Wednesdays March 4- April 1, 2020
Jewish Community Campus
5801 West 115th Street
Overland Park, Kansas
Antisemitism is an adaptive and resilient form of hate and discrimination, this five-week course will trace its roots and trajectory from the middle ages to the present day. Offered by MCHE’s Historian and Director of Education Dr. Shelly Cline, sessions will be held at noon at the Jewish Community Campus and will last 90 minutes.
The cost for this course is $50. Interested participants may register online or by phone 913-327-8194. Participants are encouraged bring a lunch, drinks and dessert will be provided.
March 4- Christian Antipathy: Expressions in Medieval and Early Modern Europe
This session will look at early expressions of antisemitism that were motivated by Christian antipathy toward Jews. This will include depictions of the Jews as “Christ killers,” of accusations of blood libel and host desecration.

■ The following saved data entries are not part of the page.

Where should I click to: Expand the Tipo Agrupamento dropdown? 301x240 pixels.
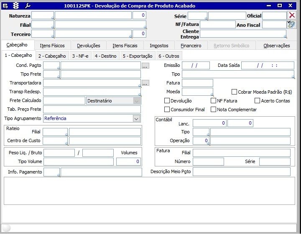click(136, 119)
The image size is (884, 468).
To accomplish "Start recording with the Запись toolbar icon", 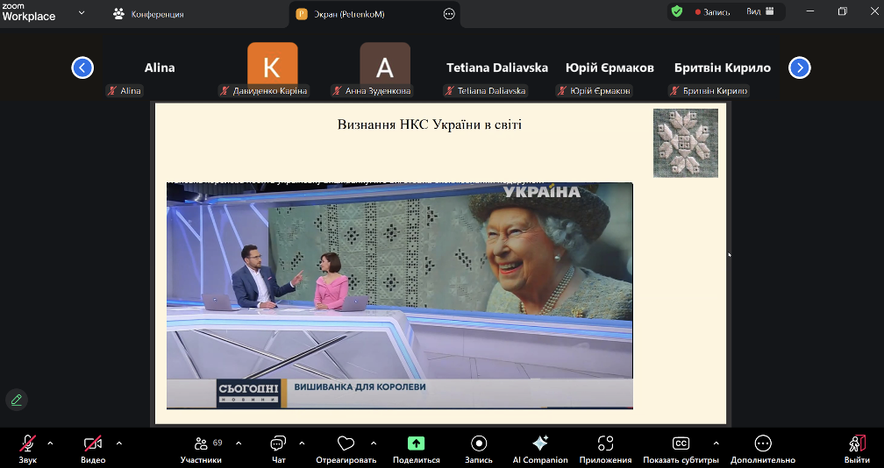I will tap(479, 444).
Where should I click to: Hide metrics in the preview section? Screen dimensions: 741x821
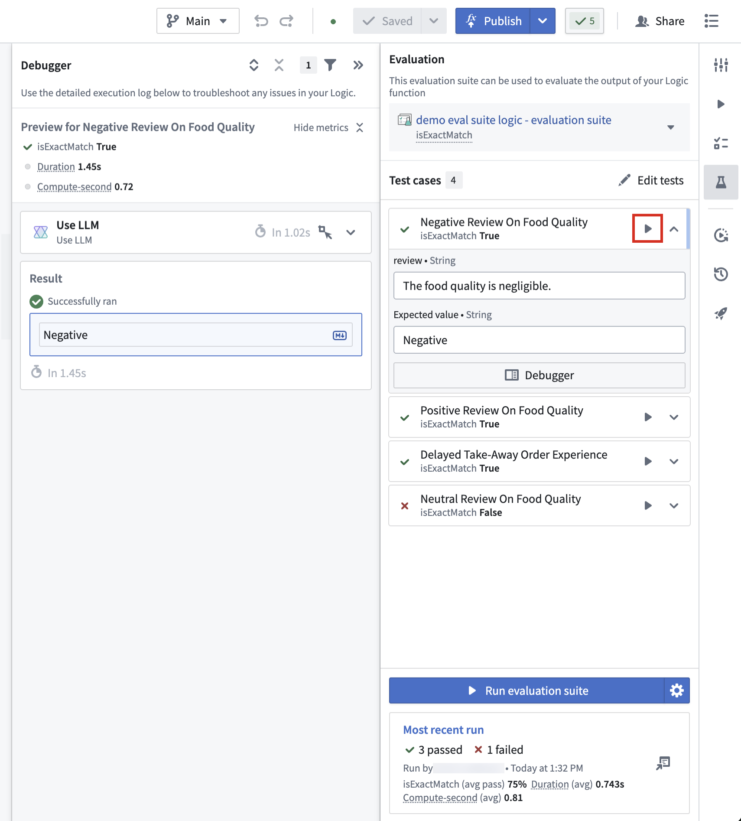328,127
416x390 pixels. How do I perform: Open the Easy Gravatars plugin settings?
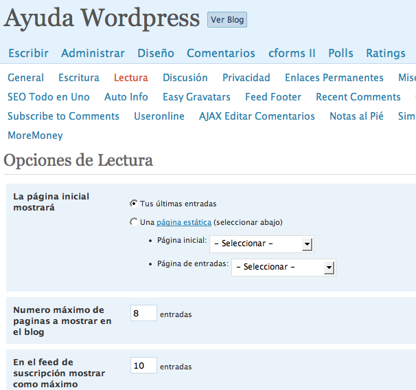coord(196,97)
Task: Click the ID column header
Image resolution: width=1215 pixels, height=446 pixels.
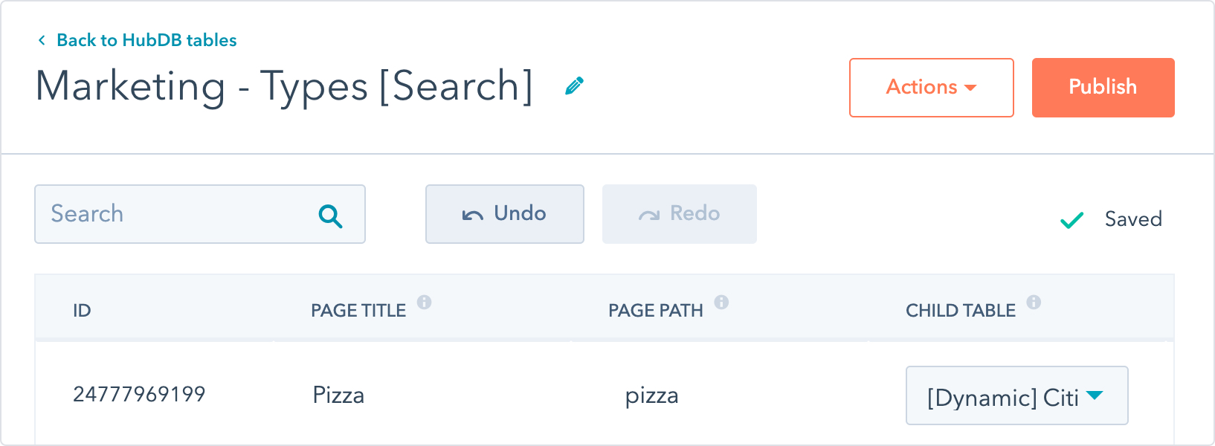Action: point(82,311)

March 11- 19th Century: Decline of Religious Antipathy, Rise of Racial Antisemitism
The 19th century was a time of great economic, social, political, and scientific change. And although the time period saw many positive changes for Jews and an expansion of legal rights in many countries, it also saw the birth of new forms of antisemitism. This session will look at the emergence of racial antisemitism fueled by the pseudo-scientific beliefs of the 19th century. It will also explore ties between globalization, capitalism and the rise of economically based antisemitism.
POSTPONED- March 18- Nazis Antisemitism
The session will look at the ways Nazis built on previously existing forms of antisemitism, and the new methods escalation they employed.
POSTPONED – March 25- “New Antisemitism”
This session will look at post-Holocaust forms of antisemitism that manifest as opposition to Zionism and the criticism of the state of Israel. This session will look at expressions of antisemitism found in the US and also around the world.
April 1- History on Trial: A Case Study in Holocaust Denial
Antisemitism is always at the root of Holocaust denial. Denial itself takes more forms. This session will use the Deborah Lipstadt’s book History on Trial as a case study to explore denial. Materials for all other sessions will be provided, however, participants will need to acquire their own copy of History on Trial for this session.